Kanun, etkili bir şekilde uygulanırsa, Tarım ve Orman Bakanlığımız da arazi
toplulaştırma çalışmalarını tamamlarsa arazilerimizi daha verimli
kullanabiliriz. Öncelikle, 6,15 milyon hektara ulaştırılan toplulaştırma
çalışmalarının hızla bitirilmesi,
14,3 milyon hektara ulaştırılması
gerekmektedir.”
-“Verimli ovalar mutlak suretle
korunmalıdır”-
Bayraktar, gıda
güvencesi için toprağın olmazsa olmaz olduğunu, bu konuda toplumda bilinç
oluşturulması gerektiğini söyledi. Verimli ovaların mutlak suretle korunması
gerektiğini ifade eden Bayraktar, şunları kaydetti:
“Tarım
arazilerinin korunması konusunda çok hassas hareket etmemiz gerekir. Alternatif
marjinal araziler mevcutken verimli tarım arazilerini tarım dışı amaçlarla
kullanmak büyük savurganlıktır. Birinci sınıf sulamaya uygun tarım
arazilerimizin imara açılmasına asla izin vermemeli, bu araziler üzerine sanayi
tesisleri, şehirler kurmamalıyız. Turizm, madencilik, ulaştırma için verimli
tarım arazilerimizi kullanmamalıyız. Toprak Korumu Kurulları, çok etkin ve
verimli arazileri koruyacak şekilde çalıştırılmalıdır. Ziraat Odalarımızın
temsilcilerinin bu kurullarda görev yapması bir zorunluluk olmalı, bu husus
valilerin takdirine bırakılmamalıdır. 7 milyon hektar alanı bulunan 258 büyük
ovanın SİT alanı olarak ilan edilmesini olumlu buluyoruz. Belediyelerden tarım
arazilerinin korunmasında daha dikkatli olmalarını, imar planlarında buna
dikkat etmelerini, tarıma kaynak aktarmalarını bekliyoruz.
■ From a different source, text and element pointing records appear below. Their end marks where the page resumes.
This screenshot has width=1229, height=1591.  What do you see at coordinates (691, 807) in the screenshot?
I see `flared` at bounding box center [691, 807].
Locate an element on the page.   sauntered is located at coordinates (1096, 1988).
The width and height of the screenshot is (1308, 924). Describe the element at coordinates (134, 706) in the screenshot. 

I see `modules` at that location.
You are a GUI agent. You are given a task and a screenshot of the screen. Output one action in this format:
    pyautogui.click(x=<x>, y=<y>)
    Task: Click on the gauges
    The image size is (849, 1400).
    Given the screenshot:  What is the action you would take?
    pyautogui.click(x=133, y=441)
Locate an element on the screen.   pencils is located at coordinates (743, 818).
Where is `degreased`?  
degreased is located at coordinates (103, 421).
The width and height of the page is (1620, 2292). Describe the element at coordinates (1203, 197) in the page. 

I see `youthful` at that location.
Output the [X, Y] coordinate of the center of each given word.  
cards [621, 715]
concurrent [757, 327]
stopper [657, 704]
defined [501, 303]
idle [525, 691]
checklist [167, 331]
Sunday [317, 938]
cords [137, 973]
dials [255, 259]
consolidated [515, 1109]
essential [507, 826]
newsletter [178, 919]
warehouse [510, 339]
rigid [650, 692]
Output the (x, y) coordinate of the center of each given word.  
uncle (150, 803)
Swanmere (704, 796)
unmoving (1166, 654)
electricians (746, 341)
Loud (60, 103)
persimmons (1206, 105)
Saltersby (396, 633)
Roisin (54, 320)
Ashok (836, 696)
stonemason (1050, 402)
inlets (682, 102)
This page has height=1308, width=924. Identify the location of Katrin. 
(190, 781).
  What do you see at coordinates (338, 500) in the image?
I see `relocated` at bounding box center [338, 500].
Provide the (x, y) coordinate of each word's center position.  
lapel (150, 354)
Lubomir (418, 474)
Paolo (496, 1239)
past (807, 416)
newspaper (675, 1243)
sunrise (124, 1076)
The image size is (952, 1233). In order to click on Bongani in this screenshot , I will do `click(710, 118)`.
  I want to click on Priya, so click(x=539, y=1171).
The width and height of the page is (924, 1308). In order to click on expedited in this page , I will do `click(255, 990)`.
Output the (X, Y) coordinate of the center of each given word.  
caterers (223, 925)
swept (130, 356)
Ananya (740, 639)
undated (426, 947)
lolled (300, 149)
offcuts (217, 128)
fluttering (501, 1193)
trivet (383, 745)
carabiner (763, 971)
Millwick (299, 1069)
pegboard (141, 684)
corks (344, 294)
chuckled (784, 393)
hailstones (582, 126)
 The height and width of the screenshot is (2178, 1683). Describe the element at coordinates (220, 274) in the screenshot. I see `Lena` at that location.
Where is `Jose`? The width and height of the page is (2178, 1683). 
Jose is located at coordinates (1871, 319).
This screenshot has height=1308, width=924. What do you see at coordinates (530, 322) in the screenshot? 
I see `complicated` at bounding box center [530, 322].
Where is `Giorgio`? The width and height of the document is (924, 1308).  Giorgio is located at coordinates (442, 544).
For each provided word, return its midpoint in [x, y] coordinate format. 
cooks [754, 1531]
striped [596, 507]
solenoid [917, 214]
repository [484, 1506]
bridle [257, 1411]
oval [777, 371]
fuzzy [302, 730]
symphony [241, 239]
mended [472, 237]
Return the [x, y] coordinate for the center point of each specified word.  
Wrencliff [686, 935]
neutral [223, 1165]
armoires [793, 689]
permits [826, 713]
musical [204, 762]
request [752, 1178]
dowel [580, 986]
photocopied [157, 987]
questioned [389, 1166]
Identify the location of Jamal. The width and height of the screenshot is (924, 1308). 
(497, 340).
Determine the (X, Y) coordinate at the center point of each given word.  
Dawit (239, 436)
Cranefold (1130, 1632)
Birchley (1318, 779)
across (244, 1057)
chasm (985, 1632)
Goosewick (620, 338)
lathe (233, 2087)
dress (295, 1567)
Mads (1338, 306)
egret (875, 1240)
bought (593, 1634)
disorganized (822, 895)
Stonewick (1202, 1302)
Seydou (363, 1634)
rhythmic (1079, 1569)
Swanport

Bir santimetre kalınlığındaki bir toprağın oluşabilmesi için yüz ile bin yıllık bir süreç gerektiğinden topraklarımızın bilinçli kullanılmasının ne kadar önemli olduğu unutulmamalıdır. Toprağımızın kıymetinin herkesçe çok iyi bilindiği, toprağı yönetenlerden kullanana kadar her kesimin ona saygı duyarak hareket edeceği günler temennisiyle Dünya Toprak Gününü kutluyorum.”